Concernant la médication, le président de l’Avef indique son souhait de « revoir les temps d’attente de nombreuses molécules médicamenteuses des plus classiques, afin de garder la possibilité de traiter les chevaux facilement et de ne pas avoir à les exclure systématiquement d’une possible destination bouchère, porte de sortie restant somme toute honorable comparée à l’abandon, qui va croissant, faute de moyens pour l’entretien des chevaux. Là encore, des progrès doivent être faits pour améliorer les conditions dans les abattoirs ».

La pharmacopée en équine

La raréfaction de l’arsenal thérapeutique disponible en France pour les équidés inquiète les confrères, et constitue un frein : « Nous n’avons plus, depuis bien longtemps, d’accès facile et approprié à de nombreuses molécules, dont certaines formes adaptées de pénicilline pour le cheval, alors qu’en même temps nous sommes des acteurs de premier plan dans l’utilisation juste et correcte des antibiotiques et nous manquons d’alternatives pour cette espèce. » Il ajoute que « rien n’est fait pour améliorer la disponibilité et la facilité de prescription de ces molécules de substitution, rien n’est fait pour mettre en avant les alternatives à l’utilisation des antibiotiques dits critiques et, plus largement, pour les alternatives non médicamenteuses ».

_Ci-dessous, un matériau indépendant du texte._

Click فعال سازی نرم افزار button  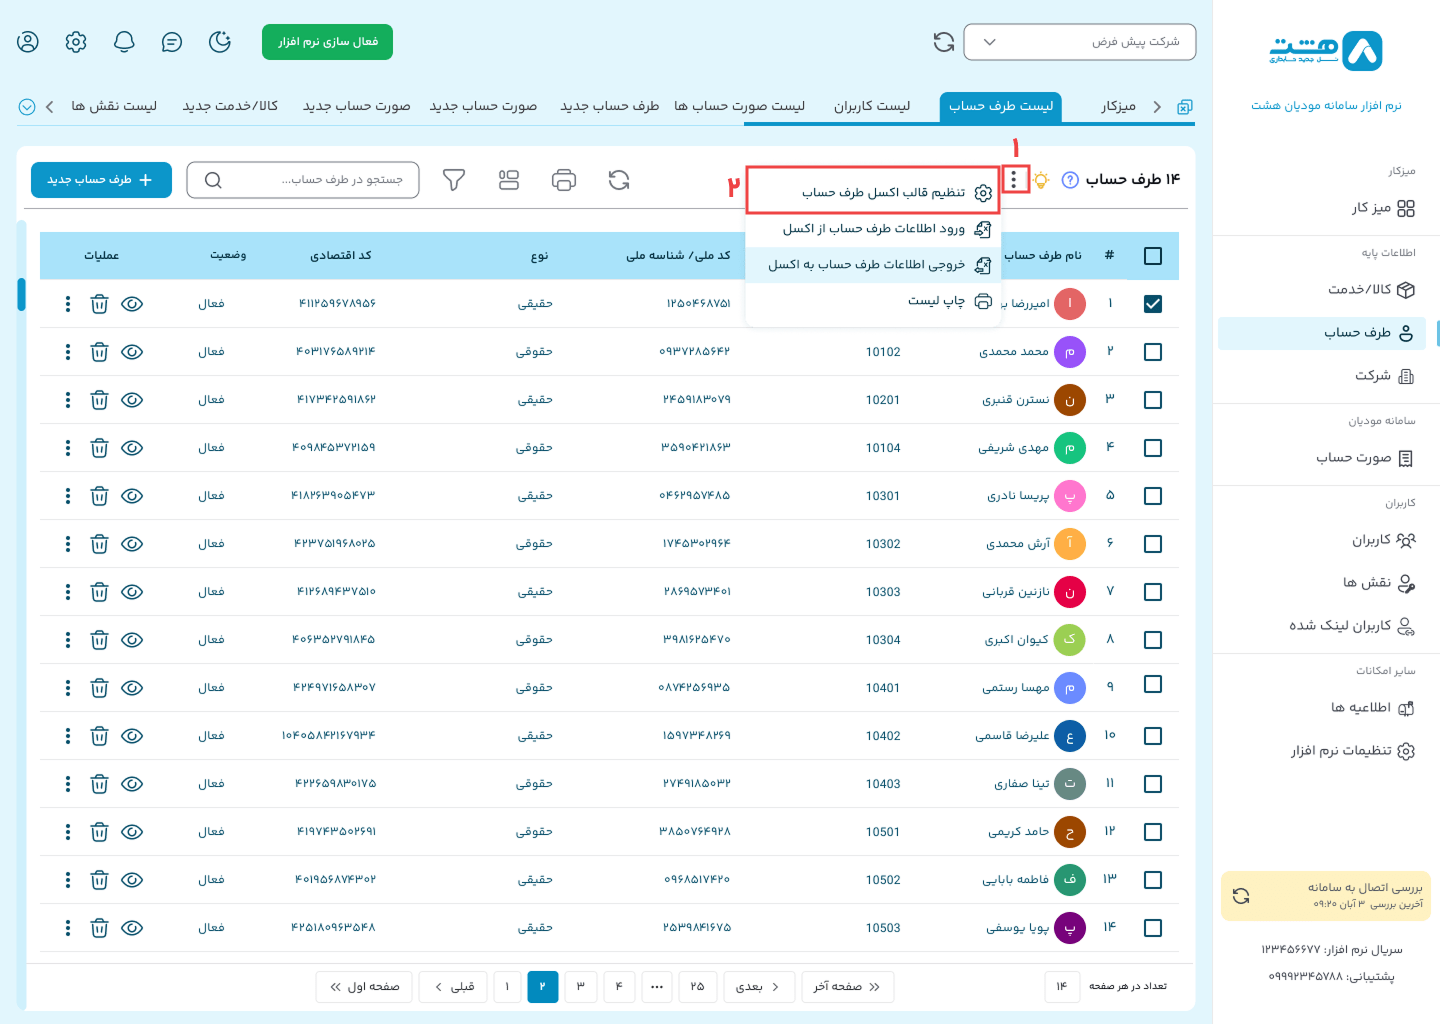pyautogui.click(x=327, y=42)
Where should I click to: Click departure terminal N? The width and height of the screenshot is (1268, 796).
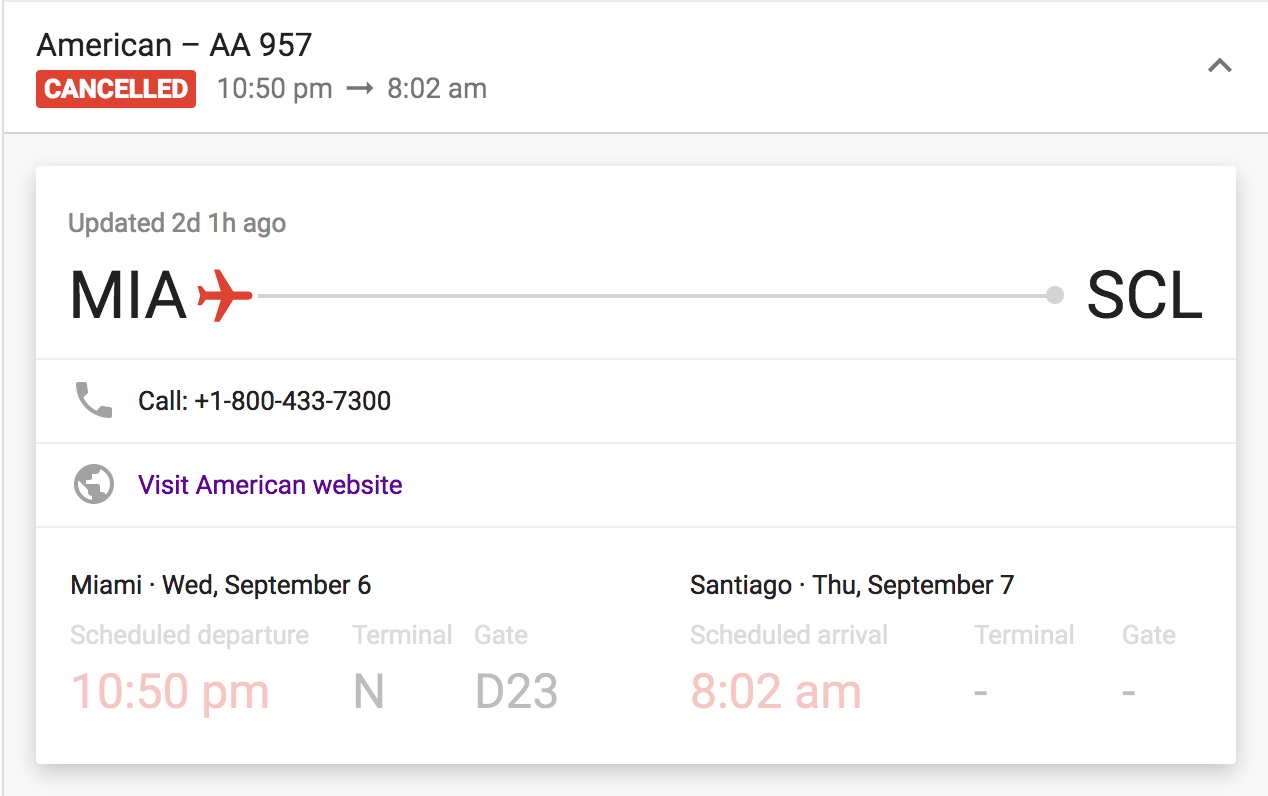(x=369, y=691)
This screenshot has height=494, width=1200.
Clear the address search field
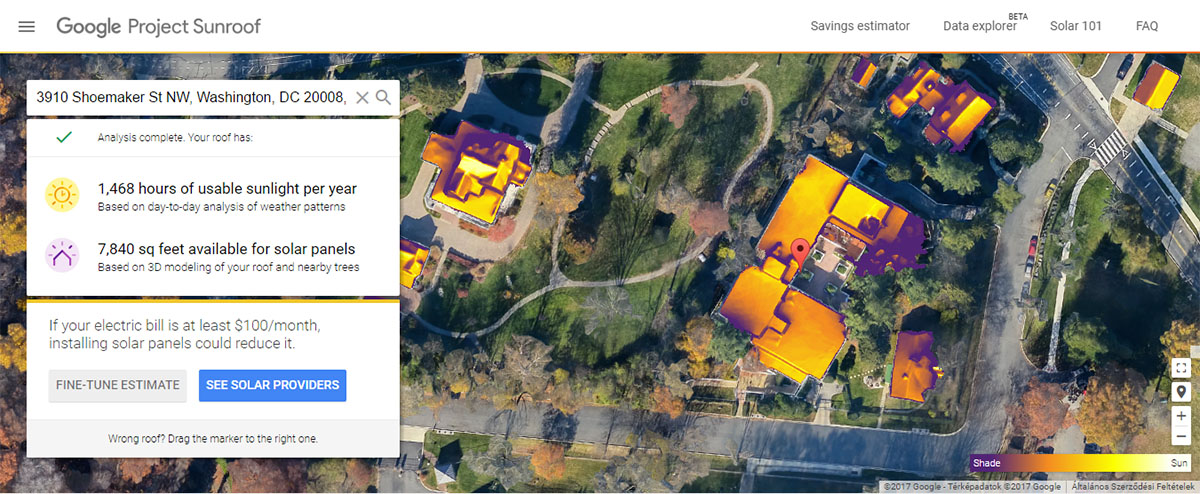[x=362, y=98]
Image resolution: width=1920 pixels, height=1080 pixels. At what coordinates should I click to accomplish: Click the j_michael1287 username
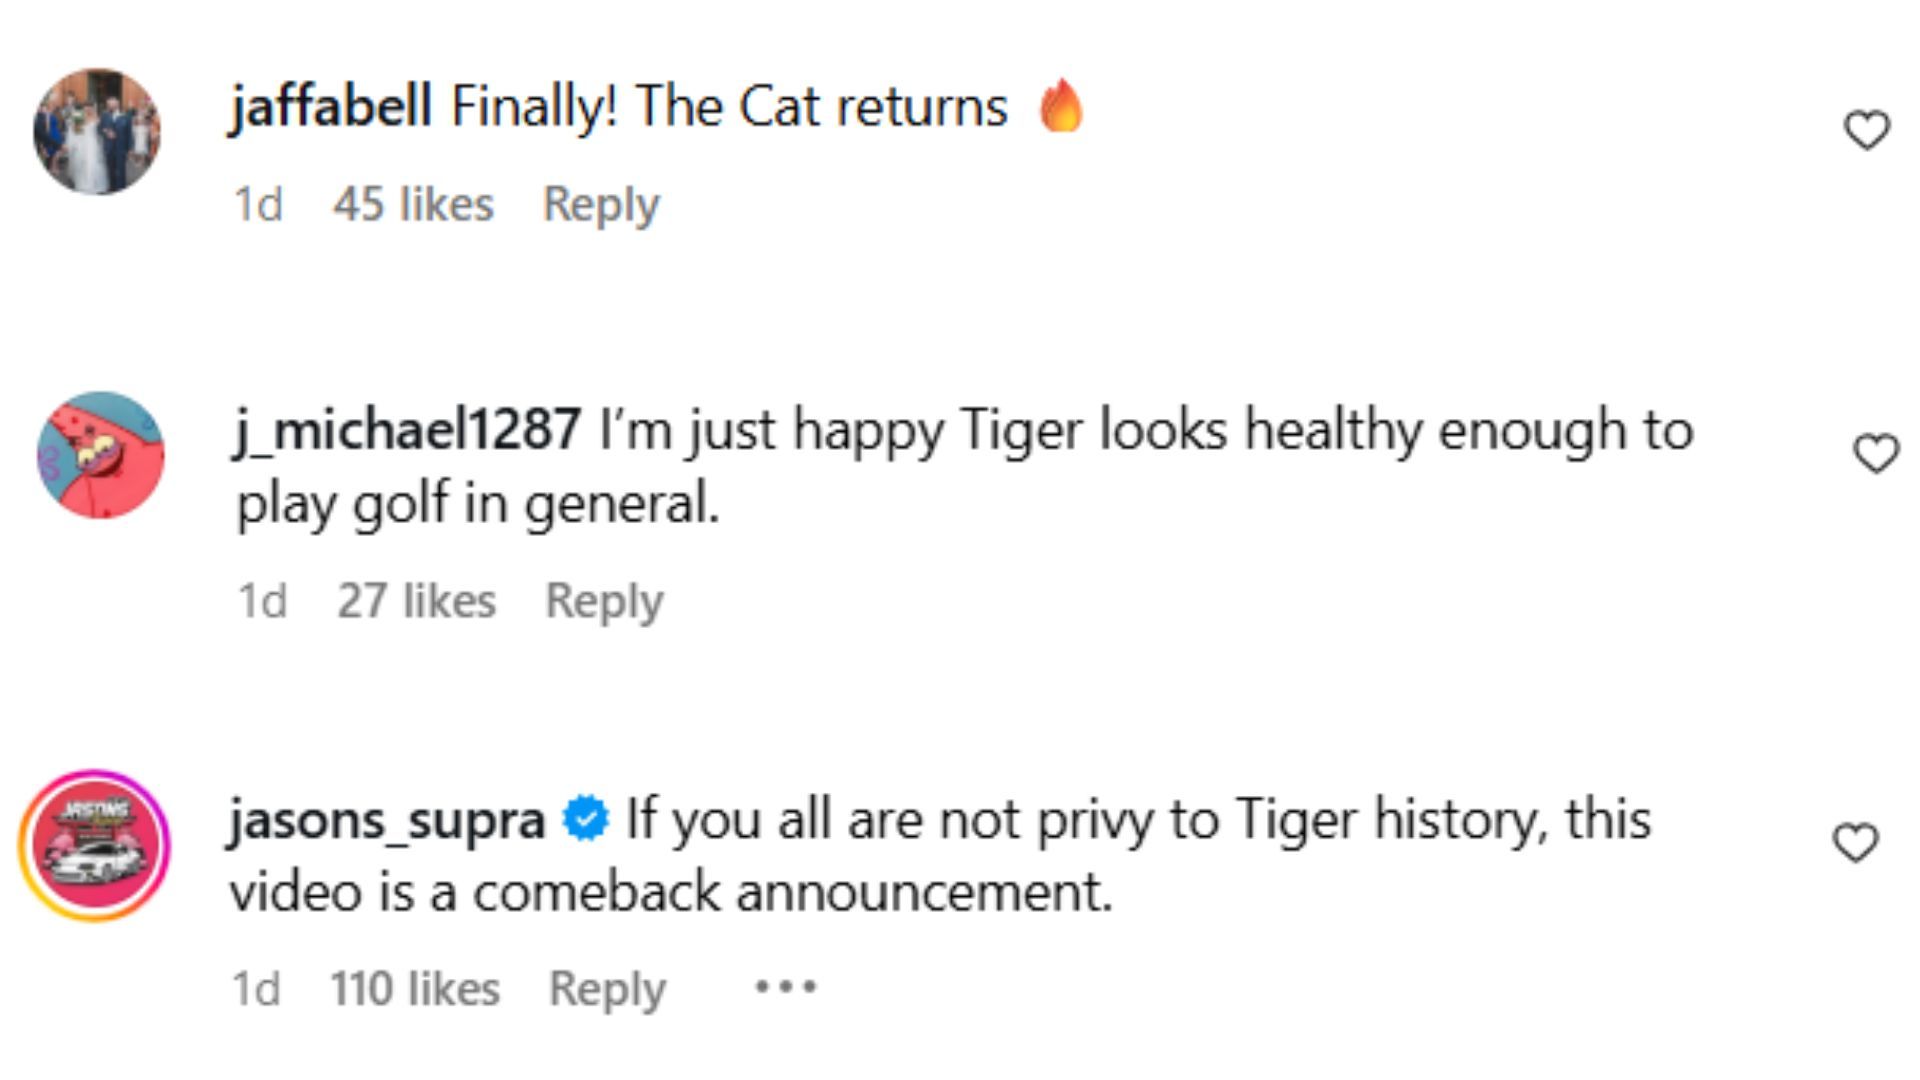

Aujourd’hui, Jean-Yves Gauchot cite plusieurs éléments qui font obstacle : des produits d’hygiène qui ont du mal à trouver leur place législative et réglementaire, les antibiotiques non critiques régulièrement indisponibles, les laboratoires frileux à l’idée d’investir dans le développement de nouvelles molécules, les laboratoires qui hésitent même à remettre au goût du jour des molécules princeps, efficaces et non critiques comme l’amoxicilline, disparue du marché pour le cheval il y a plusieurs années. Le président complète : « Le dispositif médical vétérinaire n’étant pas réglementé, tous les marchands du temple s’engouffrent dans cette voie et leurrent le praticien sur les droits et la sécurité des produits. »

  • 1 Voir aussi pages 30 et 31 de ce numéro.